With everyone on board, he performed the rite of The Starting of The Car. Choke pulled out, clutch disengaged, electric starter allowed to turn the engine just a few revolutions at a time for fear of draining the battery. The dynamo took forever to recharge it, and he hated to have to use the crank. It took several tries to get just the right combination of choke and accelerator before it coughed into reluctant life.
He drove through the back-streets. He didn't need the map that sat ignored in the rear foot-well. The shame and betrayal of every place he had ringed was burned deeply into his mind. He slowed right down as they passed each one, judging her reaction. As usual she showed no guilt, even though he had added the last two just this week.
What kind of monster must she be? He had shown her the site of every last one of her infidelities, yet she wouldn't even acknowledge them! He had discovered each of these places through painstaking research, listening to the bastards at work trade boasts of their conquests, piecing together the snippets of information they let slip in unguarded moments. Even then they never mentioned her by name, but to him the truth was clear and obvious.
Why had she betrayed him? He was ten times the man any of them were, he doubted if a single one of them even knew how to satisfy a woman. It was a sure sign of their inferiority that they laughed at him behind his back yet weren't man enough to confront him. But for all they had still managed to bring him down, hyenas mobbing a lone noble lion.
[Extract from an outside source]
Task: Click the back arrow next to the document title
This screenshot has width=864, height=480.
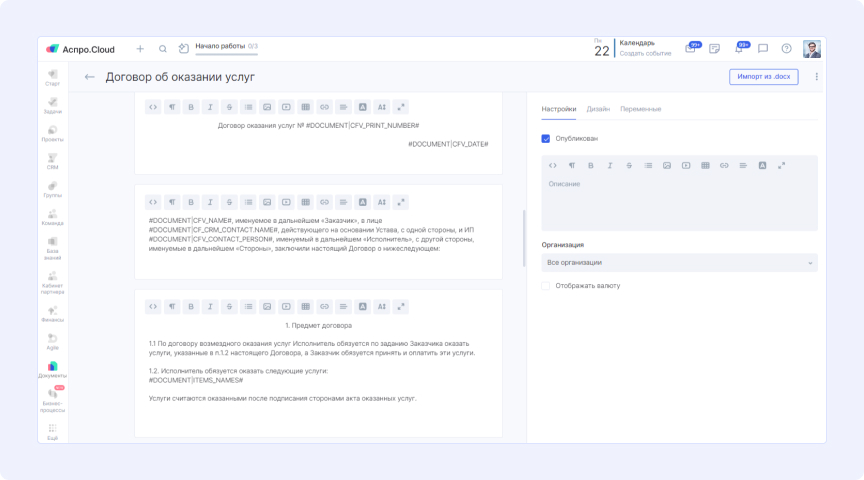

She must be warped inside to hate him so. Then an awful realisation struck him. How long had this been going on? Why had she been so willing to name the boy after him? He gritted his teeth and looked fixedly ahead, trying not to give away his despair. At last the welcoming silhouette of the pub came into sight and he pulled onto the forecourt. As he walked into the harshly-lit off-license, he shuddered with relief, then composed himself to make the transaction.
The rest of the drive went by in a haze of numbness. The shot he'd taken as he left the pub was wearing off as he pulled up to the canal. Luckily they were so intent on the water that he was able to take another from his freshly-filled flask as they piled out of the car.
The welcome calm and numbness descended upon him once more even as he was in the act of swallowing. He watched the boy sprint to the bridge, and his mother run after to save him from going over the parapet. Opening the rear door he saw the crowbar waiting patiently upon the folded map in the foot-well. He reached down and picked it up.